Téa Obreht and Aminatta Forna will be visiting New Zealand in May for the Auckland Writers and Readers Festival.
, recently announced the 2011 shortlist.
Two of the finalists for the Orange Prize for Fiction, the UK’s only major book award for women, will be visiting New Zealand in May for the Auckland Writers and Readers Festival.
Téa Obreht and Aminatta Forna were named among the six finalists. The prize has its 16th anniversary this year and celebrates excellence, originality and accessibility in women’s writing from around the world. The shortlisted titles are:
Emma Donoghue – Room (Picador)
Aminatta Forna – The Memory of Love (Bloomsbury)
Emma Henderson – Grace Williams Says It Loud (Sceptre)
Nicole Krauss – Great House (Viking)
Téa Obreht – The Tiger's Wife (Weidenfeld & Nicolson)
Kathleen Winter – Annabel (Jonathan Cape)
This year’s shortlist includes both new and well-established writers, featuring three first novels and one previously shortlisted author, Nicole Krauss (2006).
Bettany Hughes, chairwoman of the judging panel, commented: “Our judging meeting fizzed for many hours with conversations about the originality, excellence and readability of the books in front of us - credit to the calibre of submissions this year.

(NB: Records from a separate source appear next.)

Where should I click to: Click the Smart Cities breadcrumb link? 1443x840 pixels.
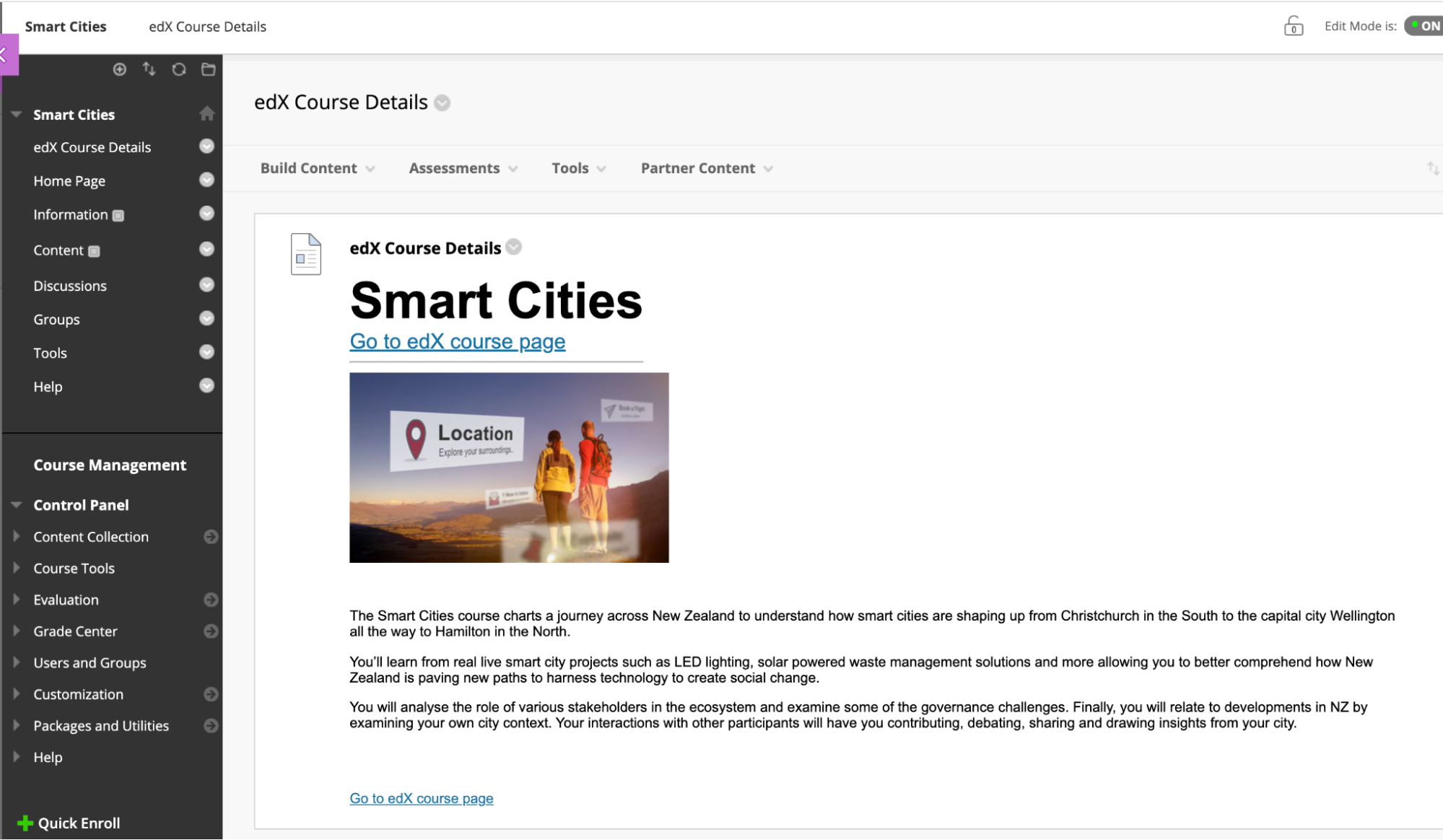[x=66, y=27]
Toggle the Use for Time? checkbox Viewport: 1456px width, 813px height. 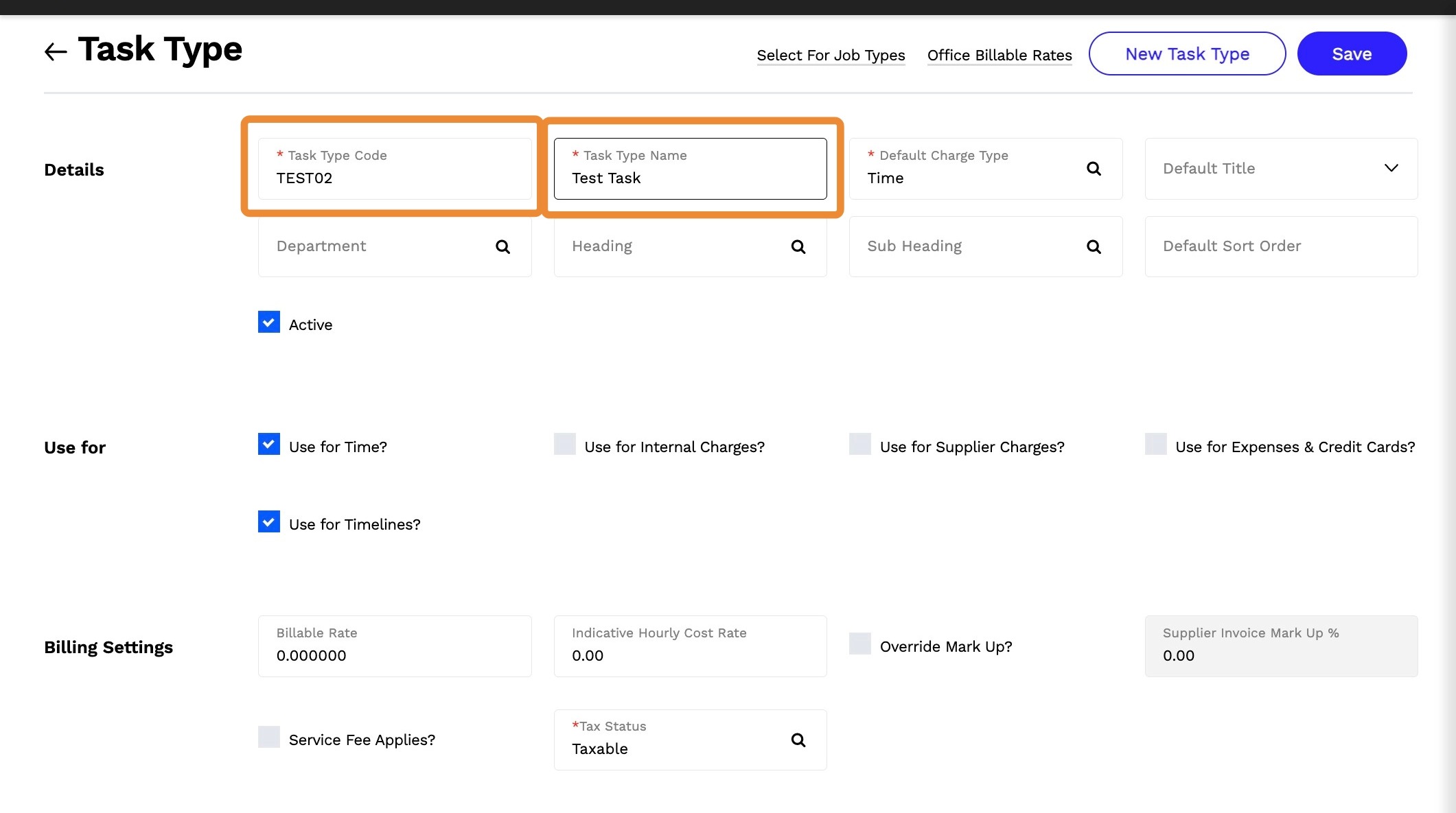tap(269, 445)
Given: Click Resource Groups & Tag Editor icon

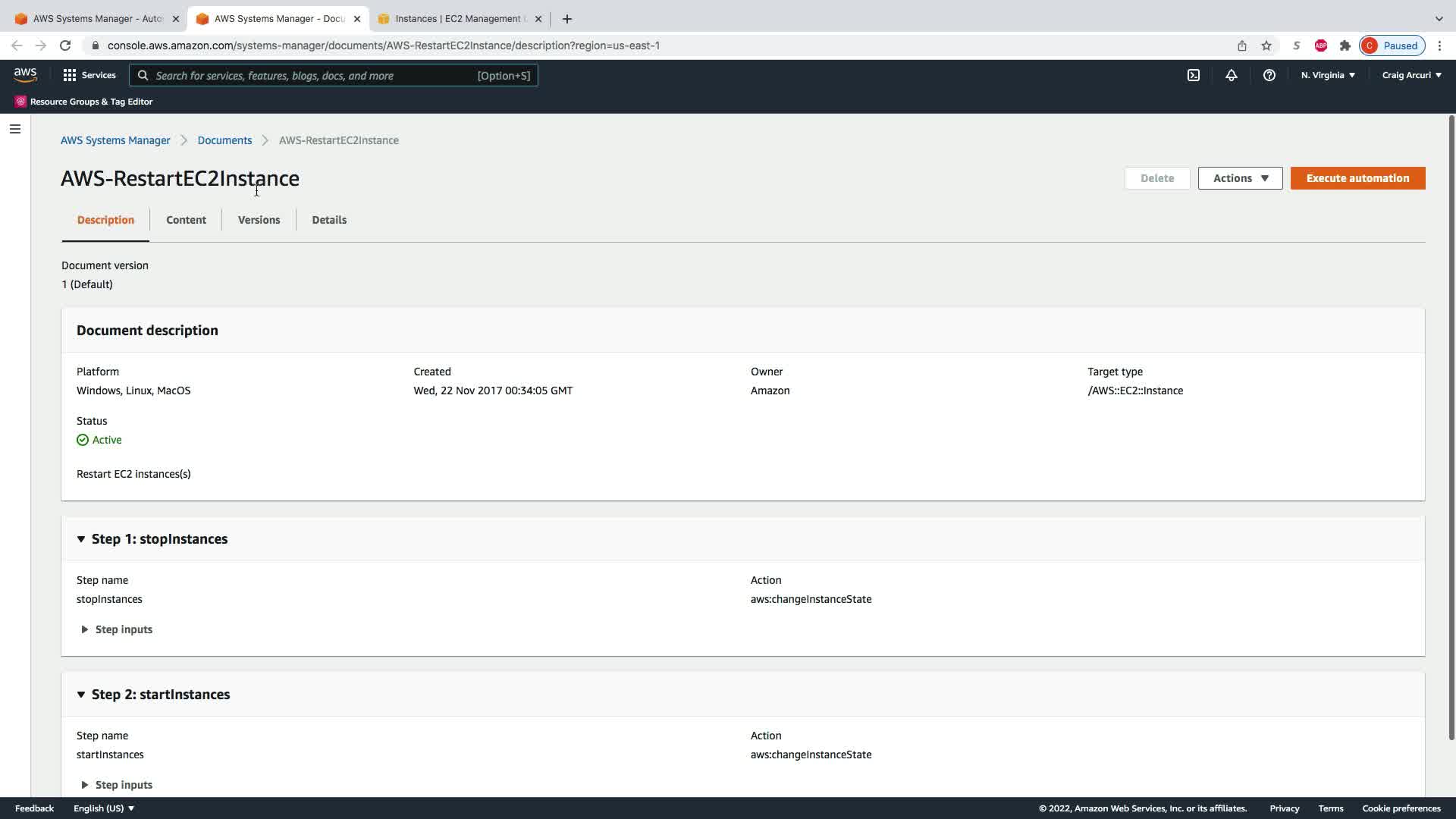Looking at the screenshot, I should pos(20,102).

"The clarity and human-understanding on the page is simply breathtaking. The number of first-time novelists is an indicator of the rude health of women's writing. The verve and scope of storylines pays compliment to the female imagination.
"There are no subjects these authors don't dare to tackle. Even though the stories in our final choices range from kidnapping to colonialism, from the persistence of love to Balkan folk-memory, from hermaphroditism to abuse in care, the books are written with such a skilful lightness of touch, humour, sympathy and passion, they all make for an exhilarating and uplifting read. This shortlist should give hours of reading pleasure to the wider world.”
The Orange Prize was set up in 1996 to celebrate and promote fiction by women throughout the world to the widest range of readers possible and is awarded for the best novel of the year.
The winner will be presented with a cheque for £30,000 and a limited edition bronze statue known as the Bessie, created by artist Grizel Niven. Both are anonymously endowed.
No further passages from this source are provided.